I have a data set of about 5,000 participants, which included their physical examination data such from 1990 to 2018. Cardiovascular disease(CVD) incidence has been followed-up to 2018.This is data from observational studies. I want to design a study to analyze the trajectory of triglycerides and related risk of CVD.

My thoughts are 1. analyze the trajectory of triglycerides using the Jointlcmm funcation in the lcmm package in R; 2. use G-formula in the gfoRmula R package to calcuate the hazard ratios for CVD incidence according to these classes from trajectory analysis. Because this is an observational data, I want to use G-formula to estimate the effects, which seems be more close to causal effects.

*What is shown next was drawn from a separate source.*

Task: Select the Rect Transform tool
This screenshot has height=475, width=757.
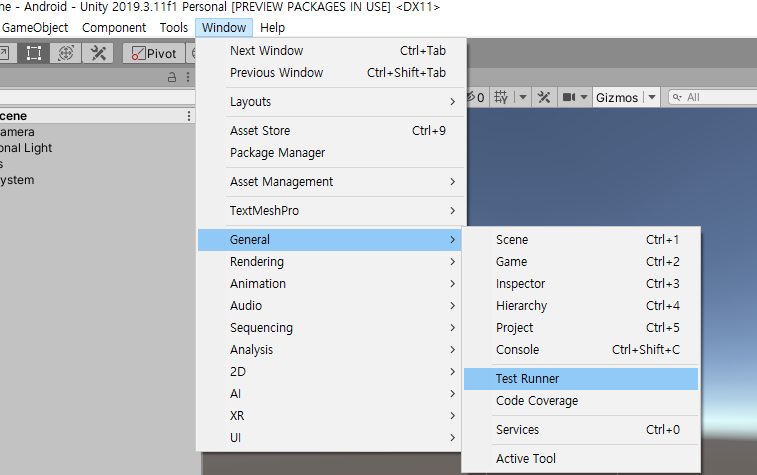Action: (x=34, y=53)
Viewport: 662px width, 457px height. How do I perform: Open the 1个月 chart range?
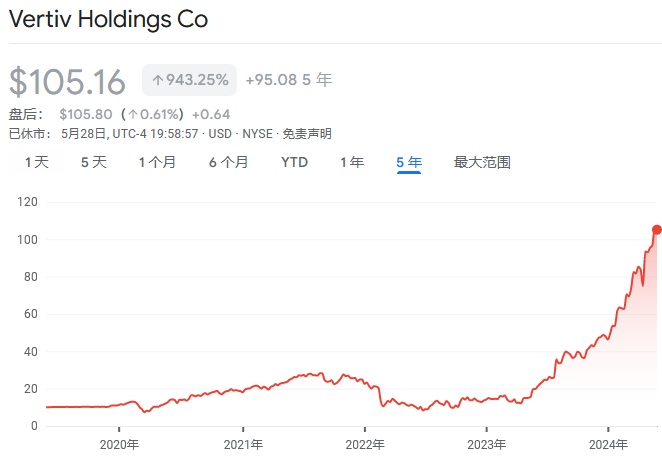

I’m not a professional statistician. I’m not sure if this is a good idea (or an idea that doesn’t make sense for clinical practice due to poor statistics). So I am here for some help. I can only get observational data. I want to come up with some acceptable results if possible using these data.

First of all, I want to hear professional statistician opinion.

Also, there are some questions.

It seems that I need multiple physical examination data(triglycerides) to fit trajectories, but some participants only had one or two participations during the follow-up. Should I exclude the ones with less participations. If so, what should be the minimum number of participations.

This is not a good place for “classes” of trajectories but is a good setting for smooth nonlinear modeling of trajectories in continuous time.

It wasn’t clear why you made the jump from standard longitudinal analysis (using all available data, with variable number of observations per patient) to very complex methods.

I want to confrim which one you think it is complex, G methods only or trajectory + G-formula? Because G-formula needs a treatment strategy variables, so I try to get the classes from trajectory analysis and use the classes as treatment strategy variables. Sorry for my poor knowledge, so it is a strange thought?

Very glad to have your suggestions. I want to confirm whether the standard longitudinal analysis you said is mixed model (or GEE or other similar model)s? And, could you give me some information about smooth nonlinear modeling of trajectories.

Don’t rely on “classes” in any way. These are ultimately arbitrary and hide a good deal of within-class heterogeneity. For complexity I was referring to g-methods. Analysis of trajectories in and of themselves do not need that complexity. When you want to do causal inference with time-dependent confounding, the g-formula comes more into play.

I will avoid use “classes” in future studies. I want to confirm whether you think g-methods are an accepted approaches in this situation. (sorry for my repeated confirmation).

As I’ve stated previously it depends entirely on your goal. If your primary goal is not causal inference from observational data then I fail to understand the use of g-methods in this context.